Plants grow behind the solar glass. They “share the light” by utilizing the red spectrum radiation required for photosynthesis, while avoiding UV light’s scorching effect.
The plants generate electricity resulting from photosynthesis and metabolic activity, both during the day and night time.
“Ideally you can have the solar panels generating during the day, and the biological system at night. To address the world’s energy needs, we need a portfolio of many different technologies, and it’s even better if these technologies can operate in synergy.”
Researchers testing different combinations
The hub’s structure allows scientists to try out different combinations of the photovoltaic and biological systems.
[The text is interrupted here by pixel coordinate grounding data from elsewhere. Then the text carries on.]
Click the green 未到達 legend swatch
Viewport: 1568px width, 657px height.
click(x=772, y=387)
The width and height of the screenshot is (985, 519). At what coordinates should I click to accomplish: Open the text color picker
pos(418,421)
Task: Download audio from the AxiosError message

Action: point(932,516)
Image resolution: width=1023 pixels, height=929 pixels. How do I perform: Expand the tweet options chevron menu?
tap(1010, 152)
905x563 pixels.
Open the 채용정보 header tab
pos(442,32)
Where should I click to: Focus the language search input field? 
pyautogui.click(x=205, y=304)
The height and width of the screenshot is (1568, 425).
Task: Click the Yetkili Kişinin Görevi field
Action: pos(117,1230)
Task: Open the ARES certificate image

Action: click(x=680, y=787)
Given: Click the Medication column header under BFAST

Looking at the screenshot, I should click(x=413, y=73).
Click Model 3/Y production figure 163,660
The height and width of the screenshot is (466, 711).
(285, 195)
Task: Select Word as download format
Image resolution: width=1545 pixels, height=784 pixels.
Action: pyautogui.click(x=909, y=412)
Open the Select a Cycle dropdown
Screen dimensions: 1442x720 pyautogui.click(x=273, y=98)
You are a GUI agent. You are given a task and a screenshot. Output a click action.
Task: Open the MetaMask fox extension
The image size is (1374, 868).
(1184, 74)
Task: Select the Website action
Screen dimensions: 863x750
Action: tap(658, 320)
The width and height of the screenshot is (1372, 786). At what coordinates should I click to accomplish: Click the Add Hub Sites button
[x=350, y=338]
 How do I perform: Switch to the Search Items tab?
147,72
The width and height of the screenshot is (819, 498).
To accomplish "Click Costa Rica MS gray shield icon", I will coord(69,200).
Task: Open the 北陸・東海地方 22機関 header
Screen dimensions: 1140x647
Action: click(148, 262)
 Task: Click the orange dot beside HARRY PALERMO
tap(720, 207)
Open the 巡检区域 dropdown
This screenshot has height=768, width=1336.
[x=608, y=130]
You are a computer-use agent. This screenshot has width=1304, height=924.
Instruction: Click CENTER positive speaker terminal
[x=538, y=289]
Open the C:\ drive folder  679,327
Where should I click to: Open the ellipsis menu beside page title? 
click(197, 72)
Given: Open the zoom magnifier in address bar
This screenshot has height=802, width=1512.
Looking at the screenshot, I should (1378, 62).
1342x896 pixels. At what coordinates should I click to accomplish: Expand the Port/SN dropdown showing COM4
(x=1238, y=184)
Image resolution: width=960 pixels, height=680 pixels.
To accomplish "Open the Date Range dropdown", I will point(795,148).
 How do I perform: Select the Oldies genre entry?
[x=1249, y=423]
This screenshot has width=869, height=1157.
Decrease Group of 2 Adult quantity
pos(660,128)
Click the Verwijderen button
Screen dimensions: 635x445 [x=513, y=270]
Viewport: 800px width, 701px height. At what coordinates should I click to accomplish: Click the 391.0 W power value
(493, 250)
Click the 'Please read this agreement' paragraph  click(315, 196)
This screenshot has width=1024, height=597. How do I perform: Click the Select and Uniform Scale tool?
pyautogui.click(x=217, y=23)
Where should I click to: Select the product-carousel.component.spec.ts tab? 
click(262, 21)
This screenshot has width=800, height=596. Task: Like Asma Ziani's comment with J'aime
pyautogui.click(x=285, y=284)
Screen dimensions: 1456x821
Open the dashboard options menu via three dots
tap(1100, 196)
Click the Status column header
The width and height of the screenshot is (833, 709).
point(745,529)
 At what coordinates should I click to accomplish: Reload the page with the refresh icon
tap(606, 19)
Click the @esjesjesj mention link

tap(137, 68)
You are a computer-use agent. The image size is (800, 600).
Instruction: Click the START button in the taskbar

In its north east aspect, plants get light directly, without being exposed to excessive direct sunlight.
On the south west aspect, a green wall panel has been installed behind a semi-transparent solar panel so that the effect on the plants and their capacity to generate electricity can be monitored.
Next to that, also on the south west orientation, a single solar panel stands alone, and two more panels are mounted on the roof.
Joanna Slota-Newson, who works at Polysolar, said:
“The combination of horticulture with renewable energy production constitutes a powerful solution to food and resource shortages on an increasingly populated planet.”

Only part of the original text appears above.